There, job done! Almost certainly not. The Financial Times today finds “companies will almost certainly not be punished if they do not comply” as equalities minister Justine Greening says the government would prefer to “work in partnership” with business rather than issue sanctions.
But even if most do comply, from everything we know about inequality after decades of never-ending research, we know that knowing the facts doesn’t lead to action. There is nothing we don’t know about gender, race and social immobility, but policy-makers pick the knowledge that suits them. Women are poorer? This week Damian Green, the work and pensions secretary most responsible for impoverishing them, offered £30m in counselling to stop poor women rowing with their partners as it spoils their children’s employment prospects. Good idea maybe, but no recompense for the £12bn taken mainly from women’s pockets in benefit cuts beginning this week.
But another potentially good government act starts today – and it connects to the gender pay gap: the apprenticeship levy begins to take 0.5% from large companies’ payrolls, paid back to them if they spend it on apprenticeships. Good. British employers are notorious for investing too little in training, while our education system has utterly failed on technical skills.
But as a Resolution Foundation discussion this week revealed, there is a long history of failed initiatives with fraudulent training providers and useless schemes that don’t improve young people’s prospects. Reasons to worry this time start with yet another reckless Tory manifesto pledge – to provide three million apprenticeships by 2020. That risks another dash to badge anything remotely like training as an “apprenticeship”, regardless of quality. Why is all the £2.8bn levied not to be spent on top-quality up-skilling? The Institute for Fiscal Studies reveals that government plans to spend just £640m on apprenticeships, the Treasury keeping the rest, despite brutal cuts to further education colleges that provide most skills training.
In this dash for three million apprenticeships, the disappointment is that nothing serious is to be done about the great gender divide in the routes young people take. Too many girls are doing what girls always have – caring, catering, cashiering for crap pay, the same old four Cs. The pay gap begins right here, in women’s job destinies.
The popular image of an apprentice is the bright young lad with spanner in hand and draftsman’s pencil behind the ear, headed for high-status engineering at Rolls Royce or BAE Systems, where more people apply for each gold dust place than apply for Oxbridge. But 80% of apprenticeships are in the service sector, reflecting most British jobs. An apprenticeship at level 2 in nursery or social care, hair and beauty, retail and admin is a very different animal, often geared narrowly to an employer’s highly specific task, useless for transferring, with no upward ladder.

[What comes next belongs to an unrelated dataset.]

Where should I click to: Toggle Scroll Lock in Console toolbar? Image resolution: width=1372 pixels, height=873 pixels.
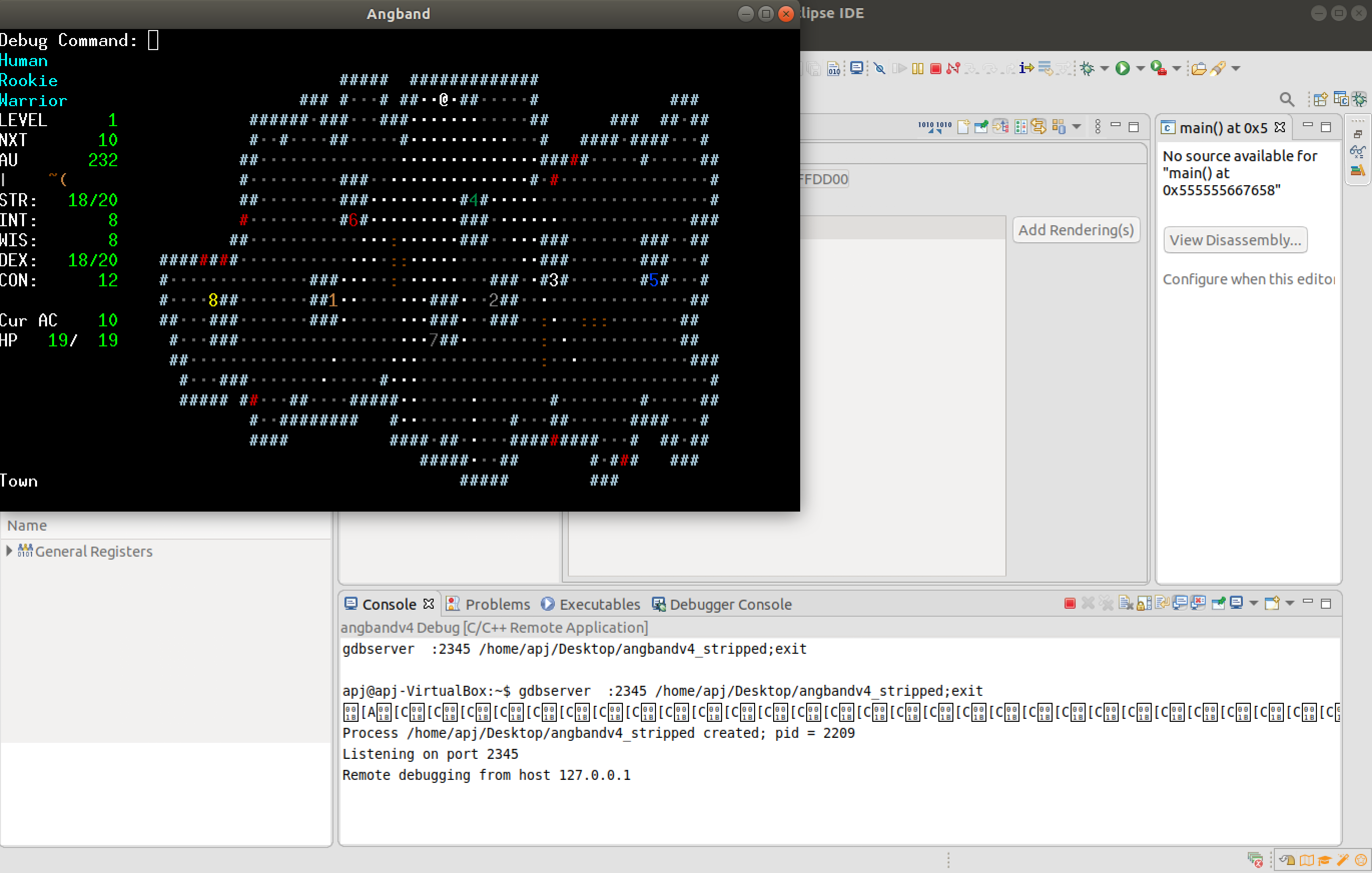1144,603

Women do badly out of apprenticeships – earning less, even before they have children and hit that pay barrier. The Young Women’s Trust found on average they earn just £4.82 an hour compared with £5.85 an hour for male apprentices, leaving them £2,000 a year worse off. Only 4% of engineering candidates are women, despite decades of exhortations to break down gender strait-jackets. Since 2010 and Michael Gove’s mindless destruction of the careers service, most school pupils just get an online service, or untrained teachers who can’t know about the myriad jobs people end up doing and how to get there.
Social pressure on young women to do traditional feminine work is such an overwhelming electro-magnetic force that change in traditional roles is snail-pace slow. Talking to schools, I have often asked boys and girls to write down their ambitions, and the difference is staggeringly depressing among those not headed for university. The bully-power of being thought unfeminine is far stronger than generally acknowledged – too many girls as trapped by it as ever.
When Barbara Castle passed the Equal Pay Act in the teeth of opposition from much of the cabinet and most trade unions, the Dagenham woman, along with all working women, thought the job was done. Work of equal value, if not identical jobs, would be paid the same. But women’s work is not valued in the same way – because women do it, the sure sign that women themselves are not of equal value. If care was mainly done by men, the world would be turned on its head and their pay would reflect a higher-status occupation.
“Parity of esteem” is the government’s aim for the apprenticeship route. But there is zero chance of that in this unequal, class-bound society where decision-makers will continue, in whispers, to view the skills path as “not for our children” – except for a rare high-prestige engineering or cabinet-making apprenticeship for an oddball son.
For girls, apprenticeships threaten yet again to cement them into jobs with lesser prospects. Money the Treasury is filching from the apprenticeship levy should go towards a strong careers service that reaches girls early, showing them the dismal earnings graphs for traditional female jobs. But little may change until the essential work women do, in care and services, is upgraded and up-respected, along with the status of women themselves – fast sliding back in this pussy-grab era.